Ironically, to succumb to this fallacy is to subtly reflect the very mindset to which these ideologies of hate tend to appeal. There is in fact a problem of social isolation to which the minds of young men are particularly susceptible (See for example, this). For most of human history, the social and economic roles of individuals were fairly well defined and prescribed. The modern division of labor, on the other hand, directed as it is through largely voluntary commercial relations, does not always satisfy everyone.
Add to this the misdirected social policies of the past 50 years, the ever-burgeoning rates of incarceration, the drug war and its deformed twin (communities decimated by addiction), and there is little left for many individuals so affected to attain a sense of purpose sufficient to sustain anything other than an oppositional form of identity. And this has had a particular influence on predominantly young white men.
It is this kind of oppositional identity that the platforms of conspiratorial thought thrive upon. And here I might recommend a much deeper investigation into the debilitating aspects of modern communication technology: Catherine Steiner Adair’s The Big Disconnect: Protecting Childhood and Family Relationships in the Digital Age (2014). Let us just say, texting is no way to hug your child.

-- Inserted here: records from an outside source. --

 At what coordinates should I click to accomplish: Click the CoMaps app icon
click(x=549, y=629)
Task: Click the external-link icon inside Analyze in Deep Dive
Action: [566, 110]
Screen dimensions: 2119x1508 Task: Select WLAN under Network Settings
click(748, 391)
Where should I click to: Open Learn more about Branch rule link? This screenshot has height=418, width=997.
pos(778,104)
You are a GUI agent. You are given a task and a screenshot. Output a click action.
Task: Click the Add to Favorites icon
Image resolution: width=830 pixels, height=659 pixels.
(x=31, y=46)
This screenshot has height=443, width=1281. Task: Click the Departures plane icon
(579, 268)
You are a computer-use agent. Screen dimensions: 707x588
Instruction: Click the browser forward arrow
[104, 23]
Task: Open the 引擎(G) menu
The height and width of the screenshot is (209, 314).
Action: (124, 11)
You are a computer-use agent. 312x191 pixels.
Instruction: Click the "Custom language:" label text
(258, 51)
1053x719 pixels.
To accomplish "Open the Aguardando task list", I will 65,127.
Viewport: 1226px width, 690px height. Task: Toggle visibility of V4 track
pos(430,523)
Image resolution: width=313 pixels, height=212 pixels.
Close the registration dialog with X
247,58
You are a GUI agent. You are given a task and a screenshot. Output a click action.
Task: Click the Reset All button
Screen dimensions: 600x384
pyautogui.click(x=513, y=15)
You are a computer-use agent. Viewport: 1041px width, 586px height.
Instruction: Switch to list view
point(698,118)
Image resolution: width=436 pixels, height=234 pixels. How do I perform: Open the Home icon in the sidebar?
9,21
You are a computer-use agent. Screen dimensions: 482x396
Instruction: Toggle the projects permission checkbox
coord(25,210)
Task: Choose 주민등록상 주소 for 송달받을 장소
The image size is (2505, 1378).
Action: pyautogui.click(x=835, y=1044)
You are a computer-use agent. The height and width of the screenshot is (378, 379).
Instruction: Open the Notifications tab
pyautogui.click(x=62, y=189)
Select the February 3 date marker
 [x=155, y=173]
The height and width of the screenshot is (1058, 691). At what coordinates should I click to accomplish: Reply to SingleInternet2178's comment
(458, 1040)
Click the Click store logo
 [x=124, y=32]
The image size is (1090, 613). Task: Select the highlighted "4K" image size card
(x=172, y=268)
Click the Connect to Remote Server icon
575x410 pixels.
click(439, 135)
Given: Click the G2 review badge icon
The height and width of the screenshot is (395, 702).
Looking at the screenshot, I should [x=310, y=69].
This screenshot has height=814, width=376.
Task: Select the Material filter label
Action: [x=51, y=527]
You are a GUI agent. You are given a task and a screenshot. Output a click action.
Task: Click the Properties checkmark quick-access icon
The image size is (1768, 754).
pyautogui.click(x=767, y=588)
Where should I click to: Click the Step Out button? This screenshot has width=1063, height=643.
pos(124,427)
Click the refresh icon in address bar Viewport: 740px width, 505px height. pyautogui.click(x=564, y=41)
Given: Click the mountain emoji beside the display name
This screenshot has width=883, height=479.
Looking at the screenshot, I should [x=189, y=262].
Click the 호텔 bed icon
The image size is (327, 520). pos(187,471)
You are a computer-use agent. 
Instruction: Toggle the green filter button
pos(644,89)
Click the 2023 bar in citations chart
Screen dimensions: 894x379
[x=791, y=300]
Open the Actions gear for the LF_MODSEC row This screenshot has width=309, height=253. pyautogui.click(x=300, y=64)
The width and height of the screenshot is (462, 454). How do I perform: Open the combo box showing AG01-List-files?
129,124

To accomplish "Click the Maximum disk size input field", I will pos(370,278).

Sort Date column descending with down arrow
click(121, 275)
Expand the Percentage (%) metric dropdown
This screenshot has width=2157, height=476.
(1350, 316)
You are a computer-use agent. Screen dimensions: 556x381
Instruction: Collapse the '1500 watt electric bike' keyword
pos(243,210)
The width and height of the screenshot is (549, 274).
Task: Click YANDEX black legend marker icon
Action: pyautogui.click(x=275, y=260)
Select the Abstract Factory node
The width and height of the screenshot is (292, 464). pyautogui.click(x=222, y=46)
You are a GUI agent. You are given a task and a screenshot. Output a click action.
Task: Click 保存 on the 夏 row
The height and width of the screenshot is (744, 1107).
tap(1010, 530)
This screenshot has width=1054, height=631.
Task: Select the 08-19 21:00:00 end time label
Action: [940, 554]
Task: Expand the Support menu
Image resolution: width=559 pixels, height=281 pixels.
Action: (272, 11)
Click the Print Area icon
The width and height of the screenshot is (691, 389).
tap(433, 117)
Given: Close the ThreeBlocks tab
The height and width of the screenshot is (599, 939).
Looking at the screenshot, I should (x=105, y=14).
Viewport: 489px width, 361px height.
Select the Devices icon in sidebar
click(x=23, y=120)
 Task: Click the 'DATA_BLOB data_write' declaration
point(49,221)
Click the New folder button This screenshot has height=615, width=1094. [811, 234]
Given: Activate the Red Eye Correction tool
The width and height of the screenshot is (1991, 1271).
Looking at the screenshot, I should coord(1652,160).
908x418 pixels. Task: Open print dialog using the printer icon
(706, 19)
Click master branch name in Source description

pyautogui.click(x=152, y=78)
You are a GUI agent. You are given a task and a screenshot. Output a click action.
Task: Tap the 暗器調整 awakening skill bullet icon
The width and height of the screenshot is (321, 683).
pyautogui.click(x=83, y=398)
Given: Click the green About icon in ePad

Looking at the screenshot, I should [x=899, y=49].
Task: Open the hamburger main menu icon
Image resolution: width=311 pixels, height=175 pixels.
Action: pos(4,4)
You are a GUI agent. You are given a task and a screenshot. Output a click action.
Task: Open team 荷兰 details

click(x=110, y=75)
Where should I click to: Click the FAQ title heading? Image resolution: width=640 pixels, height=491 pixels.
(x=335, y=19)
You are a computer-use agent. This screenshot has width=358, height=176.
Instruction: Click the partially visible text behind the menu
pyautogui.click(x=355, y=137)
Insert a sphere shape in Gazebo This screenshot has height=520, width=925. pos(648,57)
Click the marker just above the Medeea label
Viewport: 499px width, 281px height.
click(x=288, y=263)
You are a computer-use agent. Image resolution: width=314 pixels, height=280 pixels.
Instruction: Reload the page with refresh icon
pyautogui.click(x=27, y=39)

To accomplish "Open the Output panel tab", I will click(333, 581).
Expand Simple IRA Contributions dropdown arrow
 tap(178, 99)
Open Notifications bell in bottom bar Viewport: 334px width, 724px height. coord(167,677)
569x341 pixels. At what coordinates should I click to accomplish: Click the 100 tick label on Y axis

It is the oppositional, anti-social, and yes, essentially isolated frame of mind that is particularly drawn to the mirage of social connectivity that electronic media impart. It is this social isolation that is still a big part of what is transpiring. Yet here comes Professor Belew, (and she is by no means the only one) to raise, inadvertently or not, the status of these shooters from that of the mentally ill to membership in a grand conspiracy.
This argument, of course, leaves open the question of what ideas are supposed to count as radically “alt-Right” and which ideational signifiers are to be marked as permissible; which are, and which are not, classifiable as “hate?” Perhaps even more alarming is the question: Who gets to decide?
And what then to make of those who do not fit the particular ideological profile of Professor Belew such as the Dayton shooter? He was a misogynist, to be sure, but he was also a supporter of an openly professed leftwing socialist.
Further in the discussion, Professor Belew let slip a prime indicator of the sort of discourse analytics she is actually applying when she noted that white supremacy undergirds large swaths of our electoral and judicial institutions. (Again, intentionality everywhere!) But as we see, this explanation doesn’t reach every assailant who commits an atrocity.
One could hope in this day and age that people might finally wake up to the fact that our local and state governments have ceded far too many of their responsibilities up the chain of command, even as, at the federal level, Congress has ceded far too much of its authority to the executive branch. Real community is local, not virtual—and it is only at this level that we will get a rein on the problem.
Are we then, in a moment of fear and distress, to centralize even more power to classify harmful and less harmful thoughts, as Professor Belew seems to be suggesting?
In this instance, I would listen to the psychologists and not the historian.